The Quality of Life survey - a joint exercise involving councils covering New Zealand's eight largest cities - canvassed 500 Dunedin residents and found 97% felt safe or very safe in their homes after dark.
That was up 1% from the last survey, in 2008, and saw Dunedin's residents coming out on top of those living in Auckland, Tauranga, Hamilton, Wellington, Porirua, Lower and Upper Hutt and Christchurch in their sense of evening security.
The survey also found 76% of Dunedin residents felt safe or very safe in their local neighbourhoods after dark, up 5% on 2008, when the city was ranked second.
As well, 61% of Dunedin residents felt safe in the city centre after dark, up 2% from 2008 and above the national average of 54% - despite recent high-profile assaults and police warnings.
Mr Cull said improving perceptions of central-city safety showed progress was being made, but more work was required.
"There is an unfortunate trend - maybe there's less of them [central city assaults], but some of them do seem to be quite nasty.
"I think we'd all agree there's still too much inebriated behaviour that puts both the perpetrator and other people at risk.
"But it's great to see it improving," Mr Cull said.
The survey was carried out between November last year and March this year, with 2700 residents in Auckland randomly selected for telephone surveys, along with 500 people in each of the other centres.
It was the fifth time the survey had been carried out since 2002 to measure residents' perceptions of the built environment, transport, democracy and governance, leisure time, health and social connectedness.
Dunedin's results also showed 86% of residents thought their neighbourhood was safe for children aged under 14 to play unsupervised - well above the survey average of 76%.
The good results might also explain why 93% of Dunedin residents felt they had a positive overall quality of life - down 1%, but still 1% higher than the survey average of 92% - and why 28% said their quality of life had increased in the last 12 months, compared with just 12% who reported a decline.

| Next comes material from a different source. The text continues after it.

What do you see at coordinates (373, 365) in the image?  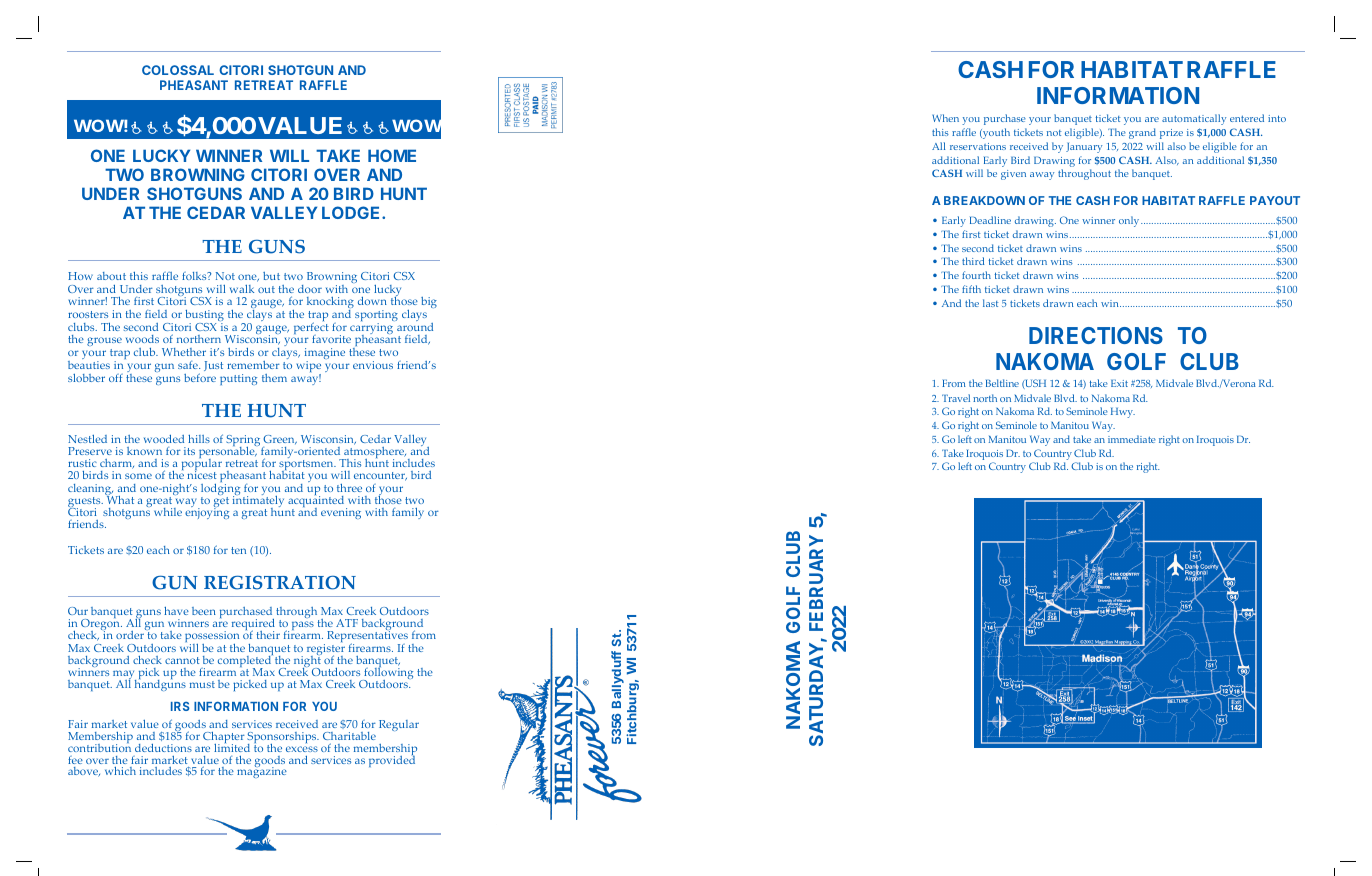 I see `envious` at bounding box center [373, 365].
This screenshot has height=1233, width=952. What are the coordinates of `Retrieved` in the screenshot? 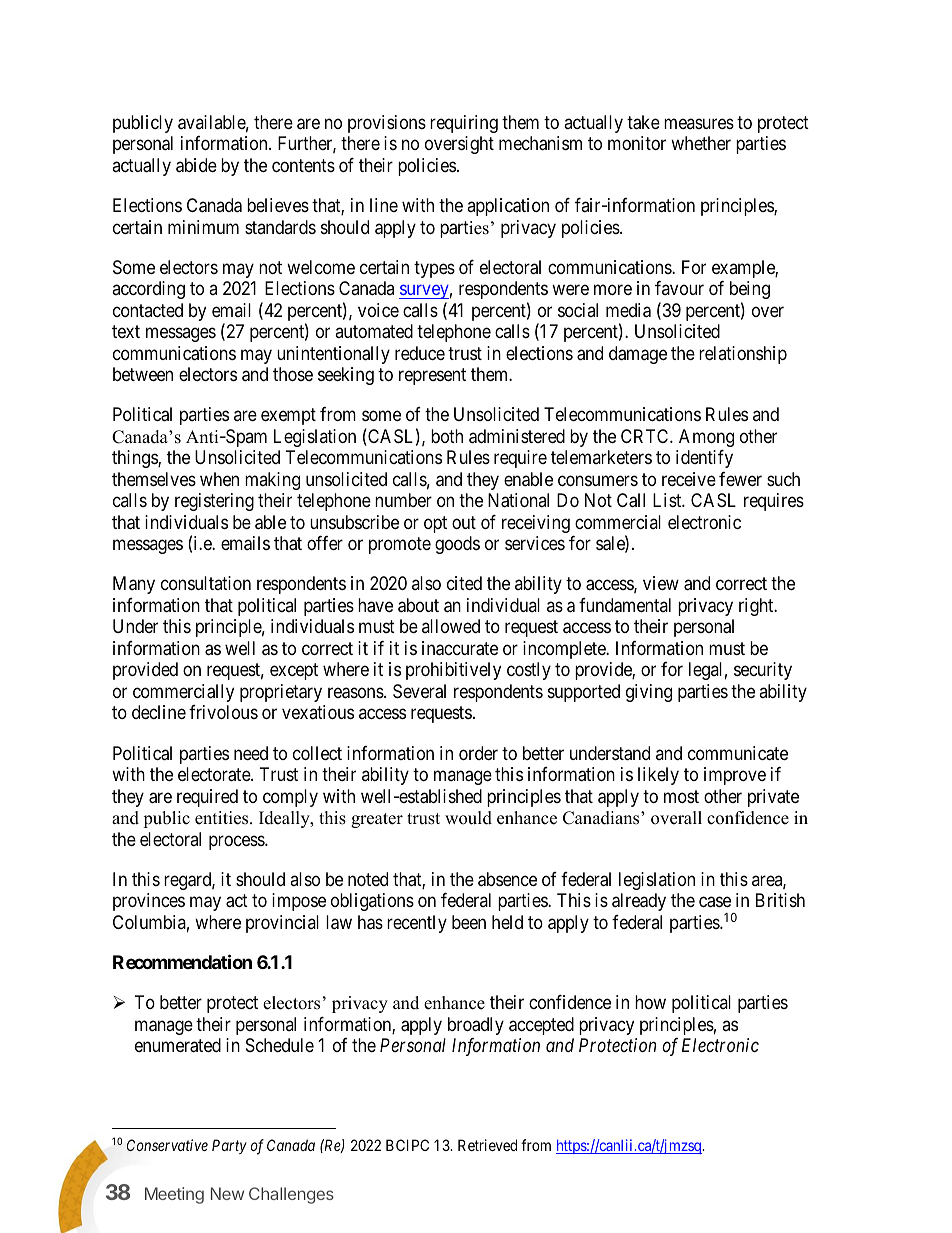 It's located at (487, 1145).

Dunedin residents' quality of life also scored highly in other areas, including overall health (90%), satisfaction with life in general (89%), access to a park or green space (95%) and lack of air pollution (85%).
Workers in paid employment were also happier with their work/life balance (85%) than the survey average of 79%.
The results were not all rosy, however, with just 44% of residents saying they were confident the council made decisions in the best interest of their city.
That was below the survey average of 53%, and down in Dunedin from 55% in 2006 and 46.9% in 2008.
Mr Cull said it showed the council had "obviously got some work to do".